Over time, the lyrics gradually evolved, although it is unclear when or by whom these changes were made. The version most commonly associated with protest movements was recorded by the Indonesian anarcho-punk and activist band Marjinal in 1997. Meanwhile, rendition most frequently used in demonstrations is an acoustic cover performed by an unidentified male and female student/s. It is likely that the rendition was published from a repository for a University of Indonesia student orientation program from 2012, as it is the earliest found rendition. Though it might as well be older, as metadata suggest it was dated from 2004, concurrent to Amien Rais' presidential debate at the University of Indonesia organised by its students' representative council (BEM UI). Safi’i expressed some concern that the song had deviated from its original meaning; believing that the change in lyrics also mean the change in the spirit and ideals contained within, and thus he rejects the change in lyrics. However, he acknowledged that the changes were a natural response to the shifting conditions and dynamics of Indonesia’s national politics and social movements.

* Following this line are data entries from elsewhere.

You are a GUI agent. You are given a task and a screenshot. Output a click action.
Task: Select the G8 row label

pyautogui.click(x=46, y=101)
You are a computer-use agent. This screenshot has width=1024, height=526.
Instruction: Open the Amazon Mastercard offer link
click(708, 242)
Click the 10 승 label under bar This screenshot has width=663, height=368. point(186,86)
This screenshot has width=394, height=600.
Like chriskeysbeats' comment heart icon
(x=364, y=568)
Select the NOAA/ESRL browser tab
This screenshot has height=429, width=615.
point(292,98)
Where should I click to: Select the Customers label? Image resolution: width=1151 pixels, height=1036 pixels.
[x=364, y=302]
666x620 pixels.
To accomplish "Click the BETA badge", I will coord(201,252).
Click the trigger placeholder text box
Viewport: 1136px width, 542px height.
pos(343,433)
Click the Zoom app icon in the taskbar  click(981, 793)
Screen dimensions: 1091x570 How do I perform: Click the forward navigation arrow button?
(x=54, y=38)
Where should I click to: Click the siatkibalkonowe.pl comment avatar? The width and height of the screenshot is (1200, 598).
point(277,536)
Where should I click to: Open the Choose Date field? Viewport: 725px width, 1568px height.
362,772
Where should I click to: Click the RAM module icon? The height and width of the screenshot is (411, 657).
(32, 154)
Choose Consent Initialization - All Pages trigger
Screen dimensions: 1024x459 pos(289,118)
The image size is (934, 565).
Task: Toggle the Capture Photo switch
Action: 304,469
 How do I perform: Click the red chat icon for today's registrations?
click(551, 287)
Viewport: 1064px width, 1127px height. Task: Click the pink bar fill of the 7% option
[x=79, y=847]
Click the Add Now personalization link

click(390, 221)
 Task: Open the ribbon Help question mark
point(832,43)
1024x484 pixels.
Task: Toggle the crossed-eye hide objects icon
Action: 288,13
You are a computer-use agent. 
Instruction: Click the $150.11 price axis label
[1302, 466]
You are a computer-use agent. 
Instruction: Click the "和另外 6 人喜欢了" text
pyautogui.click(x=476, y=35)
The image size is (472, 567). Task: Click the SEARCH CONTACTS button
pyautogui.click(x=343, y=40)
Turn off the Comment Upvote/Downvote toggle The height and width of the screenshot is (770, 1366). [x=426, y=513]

Among university students the song is considered compulsory to memorize. The lyrics are the following;

| Lagu Pembebasan | Marjinal's Buruh Tani | English Translation |
|---|---|---|
| Buruh, tani, mahasiswa, kaum miskin kota Bersatu padu rebut demokrasi Gegap gempita dalam satu suara Demi tugas suci nan mulia Hari-hari esok adalah milik kita Terbebasnya massa rakyat pekerja Terciptanya tatanan masyarakat Sosialis sepenuhnya Marilah kawan, mari kita kabarkan Di tangan kita tergenggam arah bangsa Marilah kawan, mari kita nyanyikan Sebuah lagu tentang pembebasan | Buruh, tani, mahasiswa, rakyat miskin kota Bersatu padu rebut demokrasi Gegap gempita dalam satu suara Demi tugas suci yang mulia Hari-hari esok adalah milik kita Terciptanya masyarakat sejahtra Terbentuknya tatanan masyarakat Indonesia baru tanpa ORBA Marilah kawan, mari kita kabarkan Di tangan kita tergenggam arah bangsa Marilah kawan, mari kita nyanyikan Sebuah lagu tentang pembebasan Di bawah kuasa tirani Kususuri garis jalan ini! Berjuta kali turun aksi Bagiku satu langkah pasti | Workers, farmers, students, the urban poor Unite together, seize back democracy Uproaring in one voice For the sake of a sacred noble cause Tomorrow is ours Creating a prosperous society Shaping a social order A new Indonesia without ORBA Come on friend, let us all proclaim In our hands we grasp the nation’s direction Come on friend, let us all sing A song, about liberation Under the rule of tyranny I trace this line of the road! Millions of times, actions taken For me, it is one step certain |

=== Others ===
The song has also been adapted as the main chant used by the BSG Chemie Leipzig ultras, based in Leipzig, Germany. The club’s supporters are generally associated with left-wing and anti-fascist views.